(Saved entries)
§

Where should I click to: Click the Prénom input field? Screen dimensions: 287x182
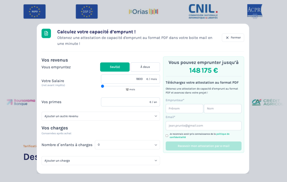(x=184, y=109)
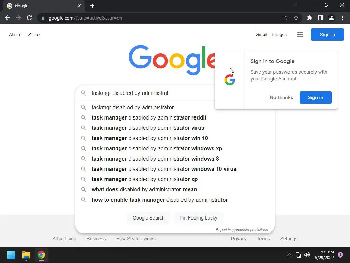
Task: Click the Chrome profile avatar icon
Action: 331,18
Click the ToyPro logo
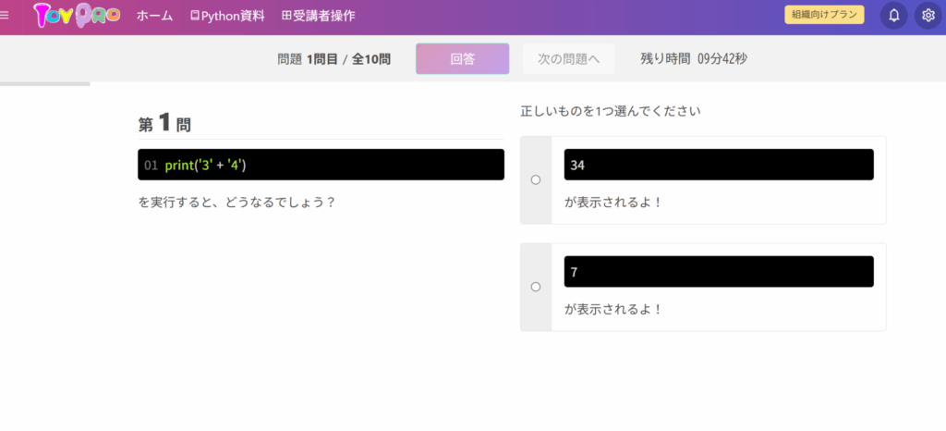This screenshot has height=431, width=946. coord(77,16)
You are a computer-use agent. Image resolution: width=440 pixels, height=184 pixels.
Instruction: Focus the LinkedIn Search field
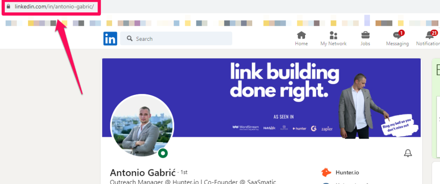(x=176, y=38)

§

#### How to complete this task
Leave out every picture and copy verbatim the lines running from the line containing "Click the ToyPro logo" through the final line of the data.

#### Solved problem
Click the ToyPro logo
This screenshot has height=431, width=946. coord(77,16)
You are a computer-use agent. Image resolution: width=440 pixels, height=184 pixels.
Instruction: Focus the LinkedIn Search field
(x=176, y=38)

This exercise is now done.